Admittedly the aims of these reforms are diverse: they include promoting industrial peace, encouraging employers to invest in training, and cushioning the effects of labour migration. Often these interventions have had the effect of encouraging formalisation of work and building state capacity. They have also operated in conjunction with, rather than in opposition to, voluntary measures and soft-law initiatives aimed at improving labour governance in value chains.

Encouragingly, while there are still many difficulties associated with the operation of labour standards in emerging markets, empirical work is revealing a more complex and differentiated picture than that frequently presented. There is good reason to be optimistic about these trends.

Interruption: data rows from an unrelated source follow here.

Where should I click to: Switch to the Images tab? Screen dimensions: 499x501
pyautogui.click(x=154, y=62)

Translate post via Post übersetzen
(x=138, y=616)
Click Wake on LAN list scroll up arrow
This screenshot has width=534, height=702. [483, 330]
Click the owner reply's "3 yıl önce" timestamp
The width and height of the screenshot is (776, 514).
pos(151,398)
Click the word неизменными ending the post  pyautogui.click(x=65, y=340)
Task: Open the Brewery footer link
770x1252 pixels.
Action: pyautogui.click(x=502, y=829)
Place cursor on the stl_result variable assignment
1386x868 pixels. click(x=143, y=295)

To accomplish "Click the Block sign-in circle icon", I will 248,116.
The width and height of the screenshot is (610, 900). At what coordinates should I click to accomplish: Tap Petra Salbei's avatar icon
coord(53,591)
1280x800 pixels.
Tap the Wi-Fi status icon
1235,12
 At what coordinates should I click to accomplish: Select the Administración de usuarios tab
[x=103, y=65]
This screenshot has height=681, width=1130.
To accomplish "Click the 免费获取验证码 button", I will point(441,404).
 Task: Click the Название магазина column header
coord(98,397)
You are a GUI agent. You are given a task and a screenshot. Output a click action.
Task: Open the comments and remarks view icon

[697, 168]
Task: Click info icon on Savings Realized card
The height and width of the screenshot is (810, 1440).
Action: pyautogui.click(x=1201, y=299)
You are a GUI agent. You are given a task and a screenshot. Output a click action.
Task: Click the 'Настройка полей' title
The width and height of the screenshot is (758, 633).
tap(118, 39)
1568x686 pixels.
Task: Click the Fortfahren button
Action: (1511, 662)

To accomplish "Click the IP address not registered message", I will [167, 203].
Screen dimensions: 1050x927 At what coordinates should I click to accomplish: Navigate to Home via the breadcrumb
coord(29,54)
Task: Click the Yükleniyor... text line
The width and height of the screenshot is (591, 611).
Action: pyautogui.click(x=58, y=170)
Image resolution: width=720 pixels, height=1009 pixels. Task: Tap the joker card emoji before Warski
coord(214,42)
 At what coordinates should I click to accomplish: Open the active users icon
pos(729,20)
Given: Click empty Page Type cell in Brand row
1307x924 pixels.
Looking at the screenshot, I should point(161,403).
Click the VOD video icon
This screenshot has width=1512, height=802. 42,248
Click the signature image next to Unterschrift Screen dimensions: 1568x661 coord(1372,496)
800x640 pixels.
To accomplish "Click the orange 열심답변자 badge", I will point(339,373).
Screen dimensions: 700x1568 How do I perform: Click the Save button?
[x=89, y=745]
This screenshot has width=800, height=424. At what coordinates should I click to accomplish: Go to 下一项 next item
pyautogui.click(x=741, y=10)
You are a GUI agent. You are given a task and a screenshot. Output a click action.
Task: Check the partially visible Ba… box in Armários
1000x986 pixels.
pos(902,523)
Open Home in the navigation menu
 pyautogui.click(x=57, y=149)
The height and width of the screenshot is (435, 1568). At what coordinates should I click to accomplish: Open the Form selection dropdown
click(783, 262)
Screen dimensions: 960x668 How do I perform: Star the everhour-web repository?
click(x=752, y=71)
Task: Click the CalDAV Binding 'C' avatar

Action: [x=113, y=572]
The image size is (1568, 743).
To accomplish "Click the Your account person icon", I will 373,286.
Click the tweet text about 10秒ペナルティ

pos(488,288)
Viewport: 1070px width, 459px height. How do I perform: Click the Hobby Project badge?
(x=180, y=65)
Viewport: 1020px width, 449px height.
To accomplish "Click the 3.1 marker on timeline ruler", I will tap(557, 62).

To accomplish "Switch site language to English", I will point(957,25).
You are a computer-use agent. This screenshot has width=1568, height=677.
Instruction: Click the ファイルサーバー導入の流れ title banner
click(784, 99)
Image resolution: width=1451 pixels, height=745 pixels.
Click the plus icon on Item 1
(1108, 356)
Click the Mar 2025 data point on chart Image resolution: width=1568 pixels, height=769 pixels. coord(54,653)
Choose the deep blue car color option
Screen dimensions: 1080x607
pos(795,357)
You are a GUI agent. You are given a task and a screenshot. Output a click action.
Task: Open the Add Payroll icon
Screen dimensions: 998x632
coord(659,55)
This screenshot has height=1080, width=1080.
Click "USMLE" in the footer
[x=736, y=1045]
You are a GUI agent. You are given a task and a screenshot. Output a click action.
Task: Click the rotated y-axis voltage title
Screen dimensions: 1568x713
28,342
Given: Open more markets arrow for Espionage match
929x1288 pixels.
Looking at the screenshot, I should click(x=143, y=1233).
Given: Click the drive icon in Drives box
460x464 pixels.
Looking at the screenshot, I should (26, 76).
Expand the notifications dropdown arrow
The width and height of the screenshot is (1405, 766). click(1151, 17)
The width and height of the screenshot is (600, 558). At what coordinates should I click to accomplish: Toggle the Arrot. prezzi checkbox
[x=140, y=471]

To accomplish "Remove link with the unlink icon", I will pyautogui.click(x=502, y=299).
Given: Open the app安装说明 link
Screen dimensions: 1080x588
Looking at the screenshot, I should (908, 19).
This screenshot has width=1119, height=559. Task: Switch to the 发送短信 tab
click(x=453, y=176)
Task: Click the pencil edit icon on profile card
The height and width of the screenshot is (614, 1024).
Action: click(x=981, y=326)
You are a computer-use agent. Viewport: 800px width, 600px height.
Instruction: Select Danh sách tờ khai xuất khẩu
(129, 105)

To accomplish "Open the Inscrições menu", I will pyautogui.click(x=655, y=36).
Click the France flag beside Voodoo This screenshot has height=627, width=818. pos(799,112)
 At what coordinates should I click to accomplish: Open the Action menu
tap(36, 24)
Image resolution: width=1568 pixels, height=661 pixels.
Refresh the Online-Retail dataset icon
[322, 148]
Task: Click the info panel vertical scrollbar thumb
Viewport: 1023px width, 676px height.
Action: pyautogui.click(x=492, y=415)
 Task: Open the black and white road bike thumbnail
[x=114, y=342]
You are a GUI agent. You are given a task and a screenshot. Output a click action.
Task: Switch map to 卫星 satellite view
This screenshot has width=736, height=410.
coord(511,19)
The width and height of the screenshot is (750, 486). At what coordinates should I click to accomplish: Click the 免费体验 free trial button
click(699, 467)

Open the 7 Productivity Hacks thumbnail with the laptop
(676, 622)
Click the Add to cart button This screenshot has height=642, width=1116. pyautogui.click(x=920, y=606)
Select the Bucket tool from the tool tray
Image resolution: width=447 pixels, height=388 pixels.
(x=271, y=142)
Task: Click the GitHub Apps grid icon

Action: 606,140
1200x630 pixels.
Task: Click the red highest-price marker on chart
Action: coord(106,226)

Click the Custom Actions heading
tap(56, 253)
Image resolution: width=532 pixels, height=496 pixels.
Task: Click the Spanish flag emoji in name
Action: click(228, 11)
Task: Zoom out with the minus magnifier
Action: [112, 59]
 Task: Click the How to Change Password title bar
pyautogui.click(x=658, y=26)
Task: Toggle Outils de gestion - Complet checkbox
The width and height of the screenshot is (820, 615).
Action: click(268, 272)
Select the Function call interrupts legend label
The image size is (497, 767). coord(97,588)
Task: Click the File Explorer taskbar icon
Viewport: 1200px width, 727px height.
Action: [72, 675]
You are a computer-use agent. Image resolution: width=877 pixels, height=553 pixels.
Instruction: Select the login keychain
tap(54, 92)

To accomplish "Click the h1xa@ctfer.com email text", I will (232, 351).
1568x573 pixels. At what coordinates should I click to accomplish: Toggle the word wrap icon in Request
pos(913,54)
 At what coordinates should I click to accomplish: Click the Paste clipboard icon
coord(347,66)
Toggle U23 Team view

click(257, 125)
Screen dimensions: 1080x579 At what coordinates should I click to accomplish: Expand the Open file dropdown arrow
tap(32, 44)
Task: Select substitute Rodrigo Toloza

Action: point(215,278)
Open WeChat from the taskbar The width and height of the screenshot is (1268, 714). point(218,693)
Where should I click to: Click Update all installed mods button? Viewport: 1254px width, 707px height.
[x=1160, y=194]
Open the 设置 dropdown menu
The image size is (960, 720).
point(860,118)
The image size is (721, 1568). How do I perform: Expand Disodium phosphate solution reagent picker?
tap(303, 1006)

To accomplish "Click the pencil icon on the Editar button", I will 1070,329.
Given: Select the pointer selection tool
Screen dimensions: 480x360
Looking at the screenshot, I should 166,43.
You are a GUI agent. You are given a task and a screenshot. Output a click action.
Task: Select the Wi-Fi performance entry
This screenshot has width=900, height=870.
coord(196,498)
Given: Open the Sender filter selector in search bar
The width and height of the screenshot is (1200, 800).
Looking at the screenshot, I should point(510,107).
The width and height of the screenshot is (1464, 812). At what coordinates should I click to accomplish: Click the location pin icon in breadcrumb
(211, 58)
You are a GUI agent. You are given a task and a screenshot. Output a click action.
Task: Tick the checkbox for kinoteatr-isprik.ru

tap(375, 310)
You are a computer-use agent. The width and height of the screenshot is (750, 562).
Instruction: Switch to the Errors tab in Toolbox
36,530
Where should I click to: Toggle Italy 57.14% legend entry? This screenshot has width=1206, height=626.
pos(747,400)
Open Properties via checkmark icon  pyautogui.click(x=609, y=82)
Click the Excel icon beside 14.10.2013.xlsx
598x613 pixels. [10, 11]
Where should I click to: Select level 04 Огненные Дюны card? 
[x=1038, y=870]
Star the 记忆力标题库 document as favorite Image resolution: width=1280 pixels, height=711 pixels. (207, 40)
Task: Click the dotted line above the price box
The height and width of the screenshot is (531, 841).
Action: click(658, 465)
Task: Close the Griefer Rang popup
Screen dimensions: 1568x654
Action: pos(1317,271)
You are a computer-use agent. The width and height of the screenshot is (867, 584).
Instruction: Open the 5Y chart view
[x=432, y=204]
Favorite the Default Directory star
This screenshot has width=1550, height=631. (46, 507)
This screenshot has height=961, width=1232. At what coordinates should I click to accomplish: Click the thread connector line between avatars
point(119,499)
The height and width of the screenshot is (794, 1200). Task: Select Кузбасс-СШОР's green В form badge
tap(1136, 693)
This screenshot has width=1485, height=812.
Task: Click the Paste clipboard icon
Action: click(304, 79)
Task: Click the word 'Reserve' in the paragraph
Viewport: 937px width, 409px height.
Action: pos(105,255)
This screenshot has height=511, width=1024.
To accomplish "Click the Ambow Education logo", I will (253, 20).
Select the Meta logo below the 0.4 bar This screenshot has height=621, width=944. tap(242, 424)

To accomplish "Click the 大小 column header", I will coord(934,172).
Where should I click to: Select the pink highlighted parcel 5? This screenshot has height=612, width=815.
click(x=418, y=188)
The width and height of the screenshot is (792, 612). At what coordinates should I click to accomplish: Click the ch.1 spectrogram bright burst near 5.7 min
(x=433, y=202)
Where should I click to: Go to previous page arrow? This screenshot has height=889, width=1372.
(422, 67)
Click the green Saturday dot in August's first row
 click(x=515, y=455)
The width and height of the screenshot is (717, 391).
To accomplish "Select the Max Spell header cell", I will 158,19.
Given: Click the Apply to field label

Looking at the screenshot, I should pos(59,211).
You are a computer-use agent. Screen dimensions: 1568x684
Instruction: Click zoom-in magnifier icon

The two day workshop presented findings of two main types:
  • Results from quantitative research analysing a unique dataset of labour laws around the world, constructed at the CBR in Cambridge. 
  • Research from fieldwork conducted in case study countries, including China, Brazil, India, and South Africa, by teams based respectively at the Universities of Cambridge (Simon Deakin and colleagues) and Manchester (Khalid Nadvi and colleagues). 
The research undertaken by the Cambridge team deploys a unique dataset, the CBR Labour Regulation Index, which codes for labour laws in 117 countries over the period 1970 to 2013 (43 years). It is the first time that the laws of so many countries have been coded in this way and the dataset will be of very considerable interest to research users and policy makers.

The fieldwork research also breaks new ground in offering in-depth analyses of the implementation of labour law reforms in such contexts as Guangdong province in China, and on the interaction of labour laws with private labour standards operating in global supply chains.

The qualitative case studies undertaken by the Manchester team explore how lead firms in the rising powers engage with labour standards and CSR practices in their now increasingly global supply chains, and investigate the influence of civil society actors as well as the state in the development of private regulatory initiatives and in framing the discourse on labour standards.